OK, onto blessed clarification! And it does get pretty blessed. For instance, since they are all made in the traditional méthode Champenoise—where sugar levels are controlled by an addition of sugar called the “dosage”—you can line up the French, German, and Spanish terms (as we’ll do below, adding the English where applicable). And when you do, voila! You’ll see they’re all simply expressing the same amount of permissible residual sugar in different languages. And some confusing/backwards terminology, which we’ll address as we go.

Brut Nature/Brut Nature/NaturHerb: 0 – 3 grams/liter

Meaning this stuff is bone dry. As dry as a sparkling can get without being overpowered by acidity. Sugar, if any, is only added to mitigate acidity. Otherwise it’s as dry as Anna Wintour’s sense of humor. Assuming she has one.

Extra Brut/Extra Brut/Extra Herb: 0 – 6 grams/liter

Yes, this would seem like it was more “brut” than brut nature, since it’s “extra.” But don’t let that extra fool you: this one’s slightly (but only slightly) less dry than brut nature.

Brut/Brut/Herb: 0 – 12 grams/liter

You’ll probably see this one a lot more often. The sugar here basically works to maintain balance, not sweeten the wine. Still what you would consider dry, especially since it can technically have anywhere from no sugar to 12 grams. Also maybe the best choice for a sparkling pairing option or casual sipper. Then again, when do we casually sip bubbly? (Not often enough.)

Extra Dry/Extra Sec/Extra Seco/Extra Trocken: 12 – 17 grams/liter

Here’s the second case of confusing terminology. Sec, seco, and herb basically all mean “dry.” But in English we tend to use the term “dry” to denote zero to very little sweetness. And this is where the sweetness uptick begins. Again, just ignore that itty bitty paradox. Not intensely sweet, but you might get some nice, more pronounced fruit character.

Dry/Sec/Seco/Trocken: 17 – 32 grams/liter

These terms literally mean “dry dry dry,” which in the backwards world of sparkling sweetness levels actually means “sweeter, sweeter, sweeter.” Not that we’re in the candy aisle just yet. There’s more residual sugar, sure, about 1 gram of sugar (or ¼ of a teaspoon) per ounce of sparkling. Meaning a 4-ounce pour gets you 1 teaspoon of sugar. Not as sweet as it sounds.

Demi-Sec/Semi Seco/Halbtrocken: 32 – 50 grams/liter

Again, it’s almost good to forget the literal translation of the terminology and just memorize what it means in terms of sugar. Well-made demi-secs can actually be very well balanced, with a noticeable sweetness that doesn’t come out as “insanely sugary’ so much as fruity (apricots, lychee, peach, e.g.) balanced with toast and citrus notes (and any other notes) you might find in the bubbly.

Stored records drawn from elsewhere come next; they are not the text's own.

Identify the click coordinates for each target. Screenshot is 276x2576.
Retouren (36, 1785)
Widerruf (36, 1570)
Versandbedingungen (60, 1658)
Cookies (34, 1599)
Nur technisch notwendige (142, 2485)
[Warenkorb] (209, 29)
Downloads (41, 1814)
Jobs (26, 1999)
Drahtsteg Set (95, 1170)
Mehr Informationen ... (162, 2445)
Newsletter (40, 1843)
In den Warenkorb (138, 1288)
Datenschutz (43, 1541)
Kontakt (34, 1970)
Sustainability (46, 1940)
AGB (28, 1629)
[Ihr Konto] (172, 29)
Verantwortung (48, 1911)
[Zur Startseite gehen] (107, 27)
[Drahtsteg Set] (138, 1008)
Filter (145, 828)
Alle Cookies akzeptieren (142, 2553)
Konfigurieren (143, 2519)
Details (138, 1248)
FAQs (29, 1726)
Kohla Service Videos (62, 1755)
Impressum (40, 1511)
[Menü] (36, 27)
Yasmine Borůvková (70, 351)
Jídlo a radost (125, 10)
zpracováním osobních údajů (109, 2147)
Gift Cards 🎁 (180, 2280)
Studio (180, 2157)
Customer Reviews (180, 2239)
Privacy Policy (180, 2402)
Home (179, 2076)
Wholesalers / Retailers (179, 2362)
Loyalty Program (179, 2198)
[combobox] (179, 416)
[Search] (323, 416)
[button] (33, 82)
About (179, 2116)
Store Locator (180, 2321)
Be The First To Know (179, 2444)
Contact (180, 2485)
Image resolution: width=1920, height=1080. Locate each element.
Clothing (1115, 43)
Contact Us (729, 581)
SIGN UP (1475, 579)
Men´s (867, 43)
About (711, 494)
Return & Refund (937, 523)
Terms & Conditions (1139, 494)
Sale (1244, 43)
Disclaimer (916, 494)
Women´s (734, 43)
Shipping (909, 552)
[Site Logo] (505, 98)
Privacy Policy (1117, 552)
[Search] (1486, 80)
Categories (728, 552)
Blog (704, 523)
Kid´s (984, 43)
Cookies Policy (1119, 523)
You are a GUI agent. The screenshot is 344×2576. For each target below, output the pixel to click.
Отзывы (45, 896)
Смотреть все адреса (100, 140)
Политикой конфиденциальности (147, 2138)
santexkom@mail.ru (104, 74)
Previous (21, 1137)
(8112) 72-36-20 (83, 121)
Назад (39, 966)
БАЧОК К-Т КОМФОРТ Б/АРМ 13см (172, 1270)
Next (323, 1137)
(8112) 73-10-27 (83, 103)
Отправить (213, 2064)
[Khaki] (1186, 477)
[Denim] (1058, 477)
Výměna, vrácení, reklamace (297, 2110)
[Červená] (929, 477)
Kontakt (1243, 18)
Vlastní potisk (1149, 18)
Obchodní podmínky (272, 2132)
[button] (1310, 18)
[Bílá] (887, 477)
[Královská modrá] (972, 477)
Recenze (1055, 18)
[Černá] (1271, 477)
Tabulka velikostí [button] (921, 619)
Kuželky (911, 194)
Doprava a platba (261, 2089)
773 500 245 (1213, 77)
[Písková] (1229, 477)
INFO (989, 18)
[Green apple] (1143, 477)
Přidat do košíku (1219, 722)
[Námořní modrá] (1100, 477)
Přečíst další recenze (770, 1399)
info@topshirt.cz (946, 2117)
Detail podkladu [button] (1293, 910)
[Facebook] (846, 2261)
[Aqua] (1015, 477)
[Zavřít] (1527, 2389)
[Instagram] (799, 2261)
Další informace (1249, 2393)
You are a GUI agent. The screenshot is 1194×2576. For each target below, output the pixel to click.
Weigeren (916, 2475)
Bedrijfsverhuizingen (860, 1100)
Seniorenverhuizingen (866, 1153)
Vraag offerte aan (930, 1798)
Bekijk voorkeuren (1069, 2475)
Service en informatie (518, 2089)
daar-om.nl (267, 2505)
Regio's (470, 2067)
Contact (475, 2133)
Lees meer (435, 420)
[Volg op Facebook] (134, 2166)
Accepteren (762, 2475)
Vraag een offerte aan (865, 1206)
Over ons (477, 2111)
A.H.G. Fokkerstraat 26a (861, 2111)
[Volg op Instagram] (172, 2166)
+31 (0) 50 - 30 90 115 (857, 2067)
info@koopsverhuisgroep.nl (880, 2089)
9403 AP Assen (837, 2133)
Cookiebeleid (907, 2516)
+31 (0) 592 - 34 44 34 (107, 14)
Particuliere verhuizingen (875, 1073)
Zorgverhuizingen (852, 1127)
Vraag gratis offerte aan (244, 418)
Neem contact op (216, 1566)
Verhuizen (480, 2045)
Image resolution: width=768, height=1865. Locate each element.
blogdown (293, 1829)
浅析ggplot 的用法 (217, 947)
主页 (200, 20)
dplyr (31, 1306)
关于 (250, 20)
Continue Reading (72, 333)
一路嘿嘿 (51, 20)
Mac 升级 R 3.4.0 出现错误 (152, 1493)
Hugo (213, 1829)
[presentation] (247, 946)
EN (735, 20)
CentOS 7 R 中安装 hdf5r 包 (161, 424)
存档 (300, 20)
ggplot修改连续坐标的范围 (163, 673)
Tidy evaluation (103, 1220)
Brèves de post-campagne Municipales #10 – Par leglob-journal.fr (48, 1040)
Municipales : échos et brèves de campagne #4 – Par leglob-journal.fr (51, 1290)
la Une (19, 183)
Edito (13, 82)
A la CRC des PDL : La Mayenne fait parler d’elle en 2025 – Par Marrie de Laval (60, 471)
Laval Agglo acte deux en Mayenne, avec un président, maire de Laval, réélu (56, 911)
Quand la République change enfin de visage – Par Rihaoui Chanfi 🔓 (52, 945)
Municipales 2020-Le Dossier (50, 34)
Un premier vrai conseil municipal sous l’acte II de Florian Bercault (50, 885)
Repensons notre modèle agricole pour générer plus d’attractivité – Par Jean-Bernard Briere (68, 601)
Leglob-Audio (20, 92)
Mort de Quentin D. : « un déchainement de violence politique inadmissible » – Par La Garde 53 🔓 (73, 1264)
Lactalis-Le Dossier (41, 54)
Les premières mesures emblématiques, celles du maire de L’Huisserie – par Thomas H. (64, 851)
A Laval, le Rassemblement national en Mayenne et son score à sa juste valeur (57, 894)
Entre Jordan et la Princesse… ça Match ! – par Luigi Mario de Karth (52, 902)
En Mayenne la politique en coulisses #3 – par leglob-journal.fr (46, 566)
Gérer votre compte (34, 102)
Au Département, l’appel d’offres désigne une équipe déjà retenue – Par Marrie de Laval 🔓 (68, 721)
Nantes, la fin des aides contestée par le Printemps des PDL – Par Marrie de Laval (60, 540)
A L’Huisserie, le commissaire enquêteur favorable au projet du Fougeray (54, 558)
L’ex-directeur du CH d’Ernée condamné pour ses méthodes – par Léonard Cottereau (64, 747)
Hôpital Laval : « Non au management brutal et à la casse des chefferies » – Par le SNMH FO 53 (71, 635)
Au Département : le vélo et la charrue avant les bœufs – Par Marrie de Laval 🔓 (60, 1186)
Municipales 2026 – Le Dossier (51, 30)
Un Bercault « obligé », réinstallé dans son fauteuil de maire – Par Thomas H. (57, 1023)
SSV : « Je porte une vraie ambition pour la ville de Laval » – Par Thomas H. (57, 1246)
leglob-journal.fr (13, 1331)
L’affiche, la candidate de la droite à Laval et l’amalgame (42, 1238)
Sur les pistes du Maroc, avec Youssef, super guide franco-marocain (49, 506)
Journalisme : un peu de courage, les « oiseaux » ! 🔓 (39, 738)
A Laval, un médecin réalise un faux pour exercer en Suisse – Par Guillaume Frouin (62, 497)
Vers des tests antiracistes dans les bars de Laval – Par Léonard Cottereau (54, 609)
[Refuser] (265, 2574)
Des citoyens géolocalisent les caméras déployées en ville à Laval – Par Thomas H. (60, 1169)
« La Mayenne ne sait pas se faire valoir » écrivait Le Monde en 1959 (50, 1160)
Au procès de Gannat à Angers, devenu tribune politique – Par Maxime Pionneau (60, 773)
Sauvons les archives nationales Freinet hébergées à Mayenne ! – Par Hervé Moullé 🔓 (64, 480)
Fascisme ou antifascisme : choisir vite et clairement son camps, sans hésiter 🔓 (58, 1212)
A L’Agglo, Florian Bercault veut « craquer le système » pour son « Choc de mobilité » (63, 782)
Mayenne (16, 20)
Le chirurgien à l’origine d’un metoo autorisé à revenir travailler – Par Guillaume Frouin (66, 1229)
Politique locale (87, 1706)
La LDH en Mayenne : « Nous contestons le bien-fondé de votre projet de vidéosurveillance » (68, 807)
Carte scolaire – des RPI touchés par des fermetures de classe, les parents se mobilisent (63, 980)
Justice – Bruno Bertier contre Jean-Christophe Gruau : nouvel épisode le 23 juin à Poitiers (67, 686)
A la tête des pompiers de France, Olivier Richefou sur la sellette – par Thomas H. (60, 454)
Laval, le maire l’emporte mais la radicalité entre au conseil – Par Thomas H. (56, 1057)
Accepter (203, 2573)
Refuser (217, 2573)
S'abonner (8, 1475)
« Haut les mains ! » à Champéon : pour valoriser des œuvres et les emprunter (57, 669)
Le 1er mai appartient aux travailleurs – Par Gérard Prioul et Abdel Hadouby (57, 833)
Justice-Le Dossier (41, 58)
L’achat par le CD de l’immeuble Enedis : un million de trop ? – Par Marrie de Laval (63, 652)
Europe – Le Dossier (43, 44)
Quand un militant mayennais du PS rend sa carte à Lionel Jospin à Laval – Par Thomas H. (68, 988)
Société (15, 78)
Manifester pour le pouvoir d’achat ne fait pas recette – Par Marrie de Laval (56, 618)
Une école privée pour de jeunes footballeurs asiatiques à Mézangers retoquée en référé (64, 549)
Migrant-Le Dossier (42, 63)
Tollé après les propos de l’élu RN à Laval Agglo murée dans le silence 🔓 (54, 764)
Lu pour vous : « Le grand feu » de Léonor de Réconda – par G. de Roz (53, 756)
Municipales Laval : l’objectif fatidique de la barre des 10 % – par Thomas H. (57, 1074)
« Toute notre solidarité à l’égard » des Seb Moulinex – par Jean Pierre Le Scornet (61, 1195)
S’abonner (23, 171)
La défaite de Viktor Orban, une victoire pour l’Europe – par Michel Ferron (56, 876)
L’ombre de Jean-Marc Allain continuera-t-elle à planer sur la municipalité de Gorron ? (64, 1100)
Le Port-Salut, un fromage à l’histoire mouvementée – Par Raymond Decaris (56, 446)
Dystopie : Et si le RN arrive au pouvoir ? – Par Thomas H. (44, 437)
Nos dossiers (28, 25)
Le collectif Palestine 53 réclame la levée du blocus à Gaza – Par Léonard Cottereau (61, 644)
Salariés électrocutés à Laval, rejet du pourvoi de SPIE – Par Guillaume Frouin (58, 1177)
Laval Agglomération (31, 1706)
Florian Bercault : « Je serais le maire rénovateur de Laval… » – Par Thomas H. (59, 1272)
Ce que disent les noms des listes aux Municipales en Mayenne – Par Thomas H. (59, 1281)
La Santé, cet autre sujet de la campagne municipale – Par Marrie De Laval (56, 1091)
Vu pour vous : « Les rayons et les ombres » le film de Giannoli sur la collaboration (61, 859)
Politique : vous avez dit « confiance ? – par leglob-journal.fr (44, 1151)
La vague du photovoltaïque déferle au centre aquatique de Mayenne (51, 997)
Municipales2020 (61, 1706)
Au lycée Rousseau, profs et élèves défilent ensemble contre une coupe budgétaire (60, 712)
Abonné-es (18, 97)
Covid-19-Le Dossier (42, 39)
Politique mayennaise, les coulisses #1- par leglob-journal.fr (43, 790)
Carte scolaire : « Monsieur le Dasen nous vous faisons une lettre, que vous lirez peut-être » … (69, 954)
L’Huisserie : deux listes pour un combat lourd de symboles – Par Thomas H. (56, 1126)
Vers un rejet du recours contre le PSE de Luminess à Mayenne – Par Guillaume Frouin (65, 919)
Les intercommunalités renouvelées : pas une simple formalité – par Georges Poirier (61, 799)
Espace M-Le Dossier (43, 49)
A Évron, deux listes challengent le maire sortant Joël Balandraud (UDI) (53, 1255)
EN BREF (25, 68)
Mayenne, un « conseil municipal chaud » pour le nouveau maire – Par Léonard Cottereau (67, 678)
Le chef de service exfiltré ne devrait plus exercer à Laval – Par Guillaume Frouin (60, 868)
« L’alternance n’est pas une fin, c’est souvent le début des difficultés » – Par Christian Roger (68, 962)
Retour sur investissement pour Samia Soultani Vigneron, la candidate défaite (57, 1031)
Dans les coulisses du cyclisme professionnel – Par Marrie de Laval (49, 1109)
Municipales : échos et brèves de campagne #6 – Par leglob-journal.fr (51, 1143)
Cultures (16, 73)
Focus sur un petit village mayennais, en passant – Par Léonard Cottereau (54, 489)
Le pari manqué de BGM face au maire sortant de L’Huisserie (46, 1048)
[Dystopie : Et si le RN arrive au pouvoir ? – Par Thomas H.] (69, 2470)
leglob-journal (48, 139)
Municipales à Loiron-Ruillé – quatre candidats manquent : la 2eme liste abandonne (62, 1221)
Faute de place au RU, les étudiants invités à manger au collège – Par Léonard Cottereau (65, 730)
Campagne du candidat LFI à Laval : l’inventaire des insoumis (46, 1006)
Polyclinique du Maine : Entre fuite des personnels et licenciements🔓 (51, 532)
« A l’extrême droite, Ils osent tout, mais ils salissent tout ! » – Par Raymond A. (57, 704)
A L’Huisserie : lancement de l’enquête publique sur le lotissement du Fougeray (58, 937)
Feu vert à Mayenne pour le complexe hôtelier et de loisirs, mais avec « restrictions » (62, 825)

Doux/Dolce/Mild: 50 grams+/liter

Yeah, the 50 grams+ thing basically makes it seem like it’s a no-holds-barred sweetness party. In a way, it kind of is. Think about it this way: there are 39 grams of sugar in a can of Coke. Imagine all of that sugar, plus 11 more grams, in a bottle of Champagne. This is as dessert as sparkling gets.

OK, so what about Prosecco? They’re basically making it easy for us, doing the middle of the road thing, avoiding extremes like brut nature and doux. The brut, extra dry, and dry Prosecco rules all line up with the same terms and residual sugar levels above. That doesn’t mean flavors will line up, since, as we’ve learned, Prosecco isn’t made in the méthode Champenoise and more often than not doesn’t see any oak. That means a bit more forward fruit, which might emphasize the sugar, making a dry Prosecco (which is actually the sweetest) taste a bit sweeter than a dry Champagne that’s also had its flavors influenced by lees and oak.

Of course, the best way to learn is with your palate. But long story short, if you like dry sparkling wine, stay on the brut side. If you like your sparkling wine a bit sweeter, go dry (or sec, seco, trocken). You get the idea. Anyone for some bubbly?